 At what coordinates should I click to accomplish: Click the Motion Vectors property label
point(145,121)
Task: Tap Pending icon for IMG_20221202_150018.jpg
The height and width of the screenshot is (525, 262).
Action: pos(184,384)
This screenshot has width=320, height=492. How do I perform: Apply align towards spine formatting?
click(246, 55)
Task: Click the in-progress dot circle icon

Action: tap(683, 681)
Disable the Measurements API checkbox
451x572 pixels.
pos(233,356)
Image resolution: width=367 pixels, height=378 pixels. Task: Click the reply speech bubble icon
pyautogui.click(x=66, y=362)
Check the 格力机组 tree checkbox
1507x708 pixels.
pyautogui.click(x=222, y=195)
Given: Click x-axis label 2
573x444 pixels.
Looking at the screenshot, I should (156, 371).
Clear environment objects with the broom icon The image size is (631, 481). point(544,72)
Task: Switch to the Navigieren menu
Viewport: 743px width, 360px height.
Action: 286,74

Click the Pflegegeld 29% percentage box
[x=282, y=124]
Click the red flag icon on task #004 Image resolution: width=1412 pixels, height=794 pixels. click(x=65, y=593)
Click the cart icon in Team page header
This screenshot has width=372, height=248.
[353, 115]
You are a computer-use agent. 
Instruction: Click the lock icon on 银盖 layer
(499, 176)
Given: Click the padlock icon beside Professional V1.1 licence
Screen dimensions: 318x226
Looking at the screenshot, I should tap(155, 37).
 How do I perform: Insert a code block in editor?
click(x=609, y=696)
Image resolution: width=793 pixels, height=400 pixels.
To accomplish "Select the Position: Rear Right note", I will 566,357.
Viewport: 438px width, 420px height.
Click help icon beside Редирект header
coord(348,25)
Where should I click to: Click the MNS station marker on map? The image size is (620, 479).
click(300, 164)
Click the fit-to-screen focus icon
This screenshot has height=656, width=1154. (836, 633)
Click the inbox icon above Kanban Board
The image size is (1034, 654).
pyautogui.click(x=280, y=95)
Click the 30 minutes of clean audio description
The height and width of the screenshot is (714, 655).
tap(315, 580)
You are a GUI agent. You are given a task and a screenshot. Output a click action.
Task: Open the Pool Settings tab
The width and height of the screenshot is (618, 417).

◆ ◆ ◆ ◆ ◆

Aim of the task. Pull out each line of the material above that contains the string "point", matching case exactly.

Exercise output.
point(145,121)
Clear environment objects with the broom icon The image size is (631, 481). point(544,72)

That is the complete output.